Is ThreadSanitizer's capability of detecting data race sound?

580 views
Skip to first unread message

Masataka Nishi

unread,
Jun 18, 2016, 11:58:55 AM6/18/16
to thread-s...@googlegroups.com
To: ThreadSanitizer-ML,

Hi. I am Masataka Nishi.

I ran ThreadSanitizer with "-fsanitize=thread" option using a statically
scheduled concurrent program, and then read the paper titled
"ThreadSanitizer - data race detection in practice" and an extended
paper submitted to RV2011.

I am working on a problem of verifying if a lock-free concurrent program
running on multi-core CPU is conflict-serializable or not.
To guarantee that the concurrent program never attempts a
non-deterministic program execution, a scheduler handles which
(pre-analyzed) threads can run concurrently. Each thread pre-fetches the
latest program state (i.e. view-serializable) and update the program
state atomically. A single mutex is used here to implement the atomic
update.
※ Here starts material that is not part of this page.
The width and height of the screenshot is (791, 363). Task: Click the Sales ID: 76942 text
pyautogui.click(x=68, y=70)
I try to verify the guarantee by somehow, and I thought that a
race detector is a good tool.

Q1. Why does ThreadSanitizer falsely find data race in the code "6.4.1
Condition Variable"? Is it because the effect of mutex that prohibits
interleaving of Thread1 and Thread2 is ignored?

Q2. In what case ThreadSanitizer fail to catch data race (false negative)?
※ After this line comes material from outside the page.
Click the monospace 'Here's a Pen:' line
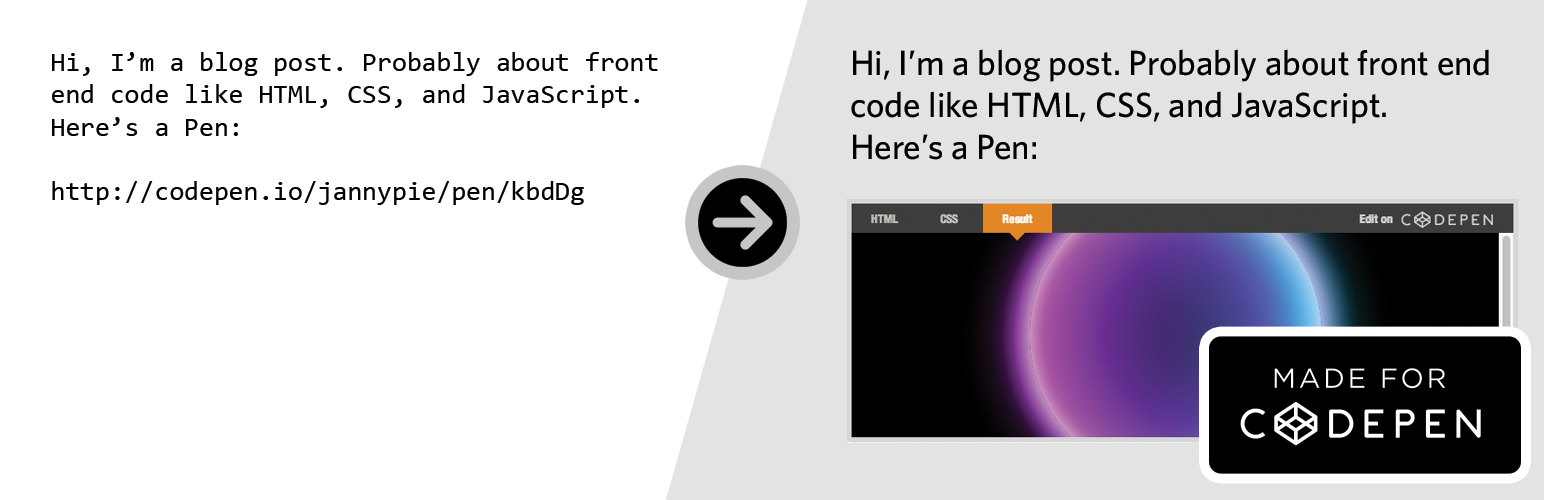 pos(146,128)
Q3. Once we remove all mutex in the threads except for the one used for
atomic update, is the proposed capability of detecting data race sound
in a sense that
a) the referred false positive is not reported,
b) all real data races are detected, and
c) no risk of false negative?
If not, what could be a major difficulty of failing to guarantee each one?

Best regards,
--
Masataka Nishi

Dmitry Vyukov

unread,
Jun 20, 2016, 4:21:13 AM6/20/16
to thread-s...@googlegroups.com
Hi Masataka,

The paper that you read is about an old version of ThreadSanitizer
(TSan). The old TSan could work in 2 modes: lock-set mode and
happens-before mode. The lock-set mode has less false negatives, but
requires strict locking discipline (it verifies that a particular
variable is protected by some set of mutexes). The lock-set mode has
false positives on condition variables and on all of lock-free code.
The new TSan (that is now in cland and gcc) works only in
happens-before mode. And this mode does not have false positives.
False positives in happens-before mode can happen due to 2 main
reasons: (1) unrelated synchronization that appear to synchronize the
accesses in a particular execution and (2) implementation limits on
amount of information about past that TSan can memorize. The good news
is that if you run a program enough times, it should catch all data
races eventually.

nishi.m...@gmail.com

unread,
Jun 20, 2016, 10:58:12 AM6/20/16
to thread-sanitizer
To: Dmitry-san,
I appreciate for the answer. ThreadSanitizer is now under stress-test using some complicated concurrent execution paths. For now indeed it doesn't raise false positives.
> run a program enough times
Then next, I need to find a criterion for deciding wether there remains missed cases.
Best regards,
Masataka Nishi 

Masataka Nishi

unread,
Jun 26, 2016, 9:36:45 AM6/26/16
to thread-s...@googlegroups.com
To:Dmitry-san,

Hi. Let me explain there may be a risk of missing real data race
using the following 2+1 processes. We firstly run proc0, then run
proc1 and proc2 concurrently. A pair of write(a[1]=3) in proc1 and
write(a[1]=4) in proc2 may satisfy race condition, but it depends on
what value proc0 writes on a[0]. If the value a[0] depends on an
undetermined input to a program, then we cannot deterministically
decide if data race could occur or not. This issue originates from
that we still need to examine if proc2 going through the first branching
path is feasible or not.

----
unsigned int a[3];
void *proc0(void *x){
a[0]=3;
//a[0]=1;
};
void *proc1(void *x){
a[1]=3;
};
void *proc2(void *x){
if(a[0]>2){
a[1]=4;
}else{
a[2]=4;
};
};

----
Q1. Does this example imply that we still need to explore all possible
parameter space of input to the program (here the space is
0<=a[0]<2^32-1 instead) to decide conclusively if there is a risk of
data race?
Q1'. In other word, do we still need to examine feasibility of all execution
paths in each process, combined with feasibility of concurrent scheduling
of processes of our interest?
Q1'' In another word, is computational complexity of correctly
deciding if there is no risk of missing real data race still
comparable with the
complexity of model-checking concurrent processes?
Q2. Do you have any idea of conservative design rule viable for eliminating
the mentioned risk of false-negative? I think the current
ThreadSanitizer does not miss any real data race using happens-before
checking, If there is no branching path.

Best regards,
_/_/_/_/_/_/_/_/_/
Masataka Nishi

Dmitry Vyukov

unread,
Jun 27, 2016, 6:58:00 AM6/27/16
to thread-s...@googlegroups.com
You are correct. ThreadSanitizer is a dynamic checker, it only detects
data races that actually happen in the current execution.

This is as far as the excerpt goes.